Some aggrieved farmers within the Ahafo South Mine enclave of the Newmont Ghana Gold Limited (NGGL) in the Ahafo Region has besieged the premises of the Sunyani High Court amidst tight Police presence.
Numbering more than 100, the visibly angry farmers, clad in red headgears and armbands were at the high court to seek an order to restrain the NGGL from undertaking compensation valuation of lands at Afrisipakrom and Yamfo in the Mine’s concessional area.
The farmers, drawn from Afrisipakrom, Yamfo, Adrobaa, Techire and Susuanso are members of the Ahafo North Property Owners and Farmers Association, a group comprising local farmers within the 10 Newmont Ahafo mine-take communities.
An accompanying affidavit filed by David Rockson Tabiri Boahen of “Sarpomaa Chambers”, a Sunyani-based legal firm and Counsel for Ali Baba Mohammed, one of the aggrieved farmers noted the NGGL had failed to comply with all the laws, regulations and rules laid by the state to regulate compensation processes.

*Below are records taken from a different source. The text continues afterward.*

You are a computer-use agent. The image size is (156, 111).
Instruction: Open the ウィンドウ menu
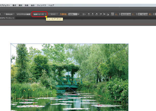pyautogui.click(x=41, y=5)
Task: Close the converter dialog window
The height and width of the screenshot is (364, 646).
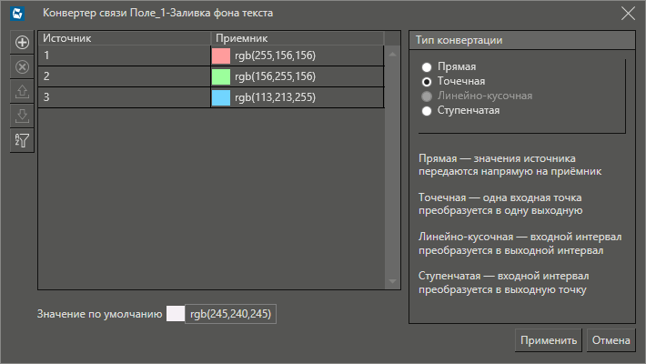Action: pos(628,13)
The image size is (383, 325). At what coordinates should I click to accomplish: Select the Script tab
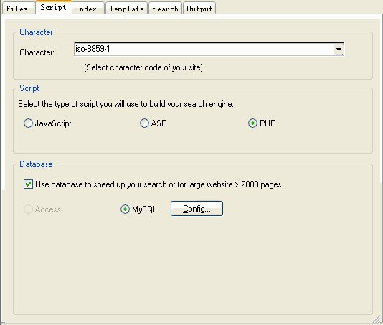(x=54, y=8)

A copy of the affidavit made available to the Ghana News Agency (GNA) in Sunyani explained in 2021, the NGGL commenced fresh engagement with the affected communities and formed a Resettlement Negotiation Committee (RNC) that would facilitate payment compensation to affected farmers by the Mine’s operations.
The RNC, composed of five representatives from each of the five affected communities were tasked to find and engage a qualified expert to lead them in negotiations and assessment for fair and adequate compensation.

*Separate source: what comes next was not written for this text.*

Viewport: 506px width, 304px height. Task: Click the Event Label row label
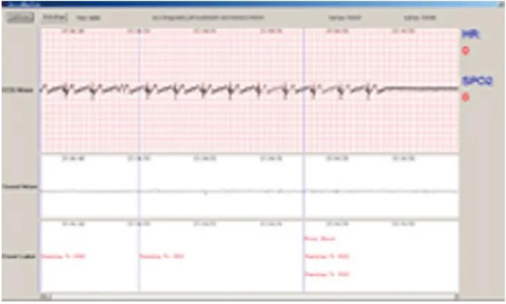coord(19,257)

“Representatives from Afrisipakrom, Susuanso, Adrobaa, Techire and Yamfo, all resolved to engage their own preferred qualified person or expert to represent them in the negotiation and assessment of the compensation, which NGGL accepted, but rejected those of Yamfo and Afrisipakrom in violation of the plaintiffs’ legal right to representation of their choice”, it stated.

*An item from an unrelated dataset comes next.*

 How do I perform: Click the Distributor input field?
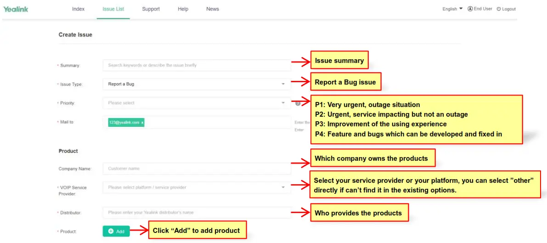point(197,213)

“All amiable attempts and efforts by the plaintiffs to the defendant to allow the plaintiffs to engage a qualified expert or person to represent their interest and lead the negotiation and assessment in accordance with law and regulations governing the process have been opposed and rejected by the defendants”.
“Recognition of qualified person engaged by the plaintiffs by the defendant is necessary because plaintiff is required by law to pay all professional fees and expenses incurred by the qualified persons in undertaking the instructions by the plaintiffs”, the affidavit explained.
It said the rejection of the plaintiff’s preferred valuer or expert to represent them in the negotiation and assessment of compensation to be paid to the plaintiffs remained a violation of the law and legal rights of the plaintiffs.
The affidavit, therefore, added if the right thing was not done the affected farmers would suffer hardships, and therefore prayed the Court to push the NGGL to comply with the laws governing the compensation assessment and negotiation process.
In a related development, Nana Ansah Adu Baah II, the Paramount Chief of Yamfo Traditional Area and also the President of the Ahafo Regional House of Chiefs has appealed for an out-of court settlement.
Speaking in an interview with the GNA, Nana Baah II, who was also at the Court premises said a meeting had been arranged between the counsels of NGGL and the affected farmers and expressed the hope the engagement would be fruitful for mutual benefit.
He, therefore, appealed to the farmers to remain calm, saying “we would not sit unconcern for anybody to cheat you”.
Nana Baah II urged the farmers to refrain from any behaviour that could disturb the peace of the area and reminded them that the company had already secured the right to mine in the Ahafo North concessional area.
Later in an interview, Dr Samuel Kumi, the spokesman explained the Association sought support from the Global Greengrant Fund to undertake advocacy campaigns to tackle the challenges confronting mining companies and their host communities.